▸ **Task to complete**: Search the entries for the word "Impact" and return every line where it is found.

[Items listed in a dataset]

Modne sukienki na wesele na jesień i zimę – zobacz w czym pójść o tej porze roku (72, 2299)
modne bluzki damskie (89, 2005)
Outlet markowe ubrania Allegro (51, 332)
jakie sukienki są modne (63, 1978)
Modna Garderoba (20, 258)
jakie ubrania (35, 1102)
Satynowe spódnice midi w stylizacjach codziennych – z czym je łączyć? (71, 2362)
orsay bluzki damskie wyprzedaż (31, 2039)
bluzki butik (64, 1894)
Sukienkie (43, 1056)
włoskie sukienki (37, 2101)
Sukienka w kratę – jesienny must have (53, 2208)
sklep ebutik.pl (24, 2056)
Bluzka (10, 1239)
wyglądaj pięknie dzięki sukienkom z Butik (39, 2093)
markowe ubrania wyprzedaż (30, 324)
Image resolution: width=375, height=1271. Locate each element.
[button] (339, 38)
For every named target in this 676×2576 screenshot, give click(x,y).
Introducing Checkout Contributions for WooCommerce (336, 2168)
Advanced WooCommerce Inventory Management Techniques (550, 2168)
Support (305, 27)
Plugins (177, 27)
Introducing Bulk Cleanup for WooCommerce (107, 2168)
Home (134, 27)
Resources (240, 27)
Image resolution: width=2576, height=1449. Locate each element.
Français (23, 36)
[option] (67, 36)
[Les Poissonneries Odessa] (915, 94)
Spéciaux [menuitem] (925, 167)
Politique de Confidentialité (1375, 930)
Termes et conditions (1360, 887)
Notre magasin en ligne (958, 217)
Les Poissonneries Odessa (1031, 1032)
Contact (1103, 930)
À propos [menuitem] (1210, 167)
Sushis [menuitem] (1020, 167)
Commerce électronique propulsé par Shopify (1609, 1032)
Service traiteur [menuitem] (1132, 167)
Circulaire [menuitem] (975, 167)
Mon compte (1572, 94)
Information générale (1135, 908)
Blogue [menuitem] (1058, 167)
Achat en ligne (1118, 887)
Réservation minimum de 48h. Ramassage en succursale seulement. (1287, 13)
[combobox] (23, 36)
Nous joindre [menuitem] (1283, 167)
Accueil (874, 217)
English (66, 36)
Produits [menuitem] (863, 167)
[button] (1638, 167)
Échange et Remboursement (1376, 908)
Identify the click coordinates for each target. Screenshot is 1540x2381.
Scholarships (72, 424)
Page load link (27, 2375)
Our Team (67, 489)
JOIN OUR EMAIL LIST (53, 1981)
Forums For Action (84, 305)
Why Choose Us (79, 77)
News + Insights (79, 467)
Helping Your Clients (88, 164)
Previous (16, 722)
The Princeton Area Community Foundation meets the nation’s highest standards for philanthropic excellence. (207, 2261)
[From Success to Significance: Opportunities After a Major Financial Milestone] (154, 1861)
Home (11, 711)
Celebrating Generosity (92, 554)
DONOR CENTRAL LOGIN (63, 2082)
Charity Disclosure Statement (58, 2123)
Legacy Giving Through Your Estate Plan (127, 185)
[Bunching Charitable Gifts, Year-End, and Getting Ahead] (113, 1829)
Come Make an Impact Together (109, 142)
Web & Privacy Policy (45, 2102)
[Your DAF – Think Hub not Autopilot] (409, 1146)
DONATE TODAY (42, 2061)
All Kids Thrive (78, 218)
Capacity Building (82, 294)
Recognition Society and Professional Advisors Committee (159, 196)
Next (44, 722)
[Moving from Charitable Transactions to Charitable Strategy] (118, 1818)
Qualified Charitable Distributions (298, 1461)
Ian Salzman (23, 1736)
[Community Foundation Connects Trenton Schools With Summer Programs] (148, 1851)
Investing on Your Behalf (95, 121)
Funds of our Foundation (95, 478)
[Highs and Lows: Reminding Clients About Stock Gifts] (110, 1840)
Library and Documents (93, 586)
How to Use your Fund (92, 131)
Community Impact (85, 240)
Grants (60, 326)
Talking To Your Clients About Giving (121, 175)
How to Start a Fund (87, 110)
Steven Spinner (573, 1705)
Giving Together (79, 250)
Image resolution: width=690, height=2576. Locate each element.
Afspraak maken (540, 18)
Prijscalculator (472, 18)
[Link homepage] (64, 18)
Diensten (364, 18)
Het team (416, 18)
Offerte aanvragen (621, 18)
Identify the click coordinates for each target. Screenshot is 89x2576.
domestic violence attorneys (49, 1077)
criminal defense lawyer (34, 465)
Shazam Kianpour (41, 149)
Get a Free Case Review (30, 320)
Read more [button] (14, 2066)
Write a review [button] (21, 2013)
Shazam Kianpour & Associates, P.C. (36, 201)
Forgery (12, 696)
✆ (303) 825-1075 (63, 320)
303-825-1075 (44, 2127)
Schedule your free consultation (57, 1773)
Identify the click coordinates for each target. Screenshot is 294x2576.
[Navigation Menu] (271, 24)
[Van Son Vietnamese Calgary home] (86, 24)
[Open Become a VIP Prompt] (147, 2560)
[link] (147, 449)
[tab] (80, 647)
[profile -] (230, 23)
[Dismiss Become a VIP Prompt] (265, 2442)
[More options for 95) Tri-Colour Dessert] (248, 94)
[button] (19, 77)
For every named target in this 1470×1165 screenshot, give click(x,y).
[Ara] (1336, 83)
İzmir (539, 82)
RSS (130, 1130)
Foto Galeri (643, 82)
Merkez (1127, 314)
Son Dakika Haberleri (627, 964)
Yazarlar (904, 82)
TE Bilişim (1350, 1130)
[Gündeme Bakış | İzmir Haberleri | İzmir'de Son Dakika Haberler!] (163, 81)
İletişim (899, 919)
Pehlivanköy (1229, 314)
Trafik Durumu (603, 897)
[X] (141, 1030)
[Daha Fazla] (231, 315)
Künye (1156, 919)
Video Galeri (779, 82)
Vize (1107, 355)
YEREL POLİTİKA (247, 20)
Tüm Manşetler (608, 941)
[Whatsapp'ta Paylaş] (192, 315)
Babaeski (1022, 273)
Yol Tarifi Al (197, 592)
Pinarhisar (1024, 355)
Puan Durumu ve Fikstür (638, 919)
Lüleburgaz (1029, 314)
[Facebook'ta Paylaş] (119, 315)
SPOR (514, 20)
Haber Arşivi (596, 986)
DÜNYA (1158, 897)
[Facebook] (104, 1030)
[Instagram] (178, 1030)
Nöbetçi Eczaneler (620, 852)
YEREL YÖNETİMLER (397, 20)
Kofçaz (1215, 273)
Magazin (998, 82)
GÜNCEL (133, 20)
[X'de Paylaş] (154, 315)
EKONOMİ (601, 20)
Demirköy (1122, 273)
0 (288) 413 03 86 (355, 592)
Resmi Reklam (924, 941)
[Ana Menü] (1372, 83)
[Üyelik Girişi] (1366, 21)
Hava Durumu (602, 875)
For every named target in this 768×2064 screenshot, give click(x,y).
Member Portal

▸ **Exercise solution**:
Come Make an Impact Together (109, 142)
Community Impact (85, 240)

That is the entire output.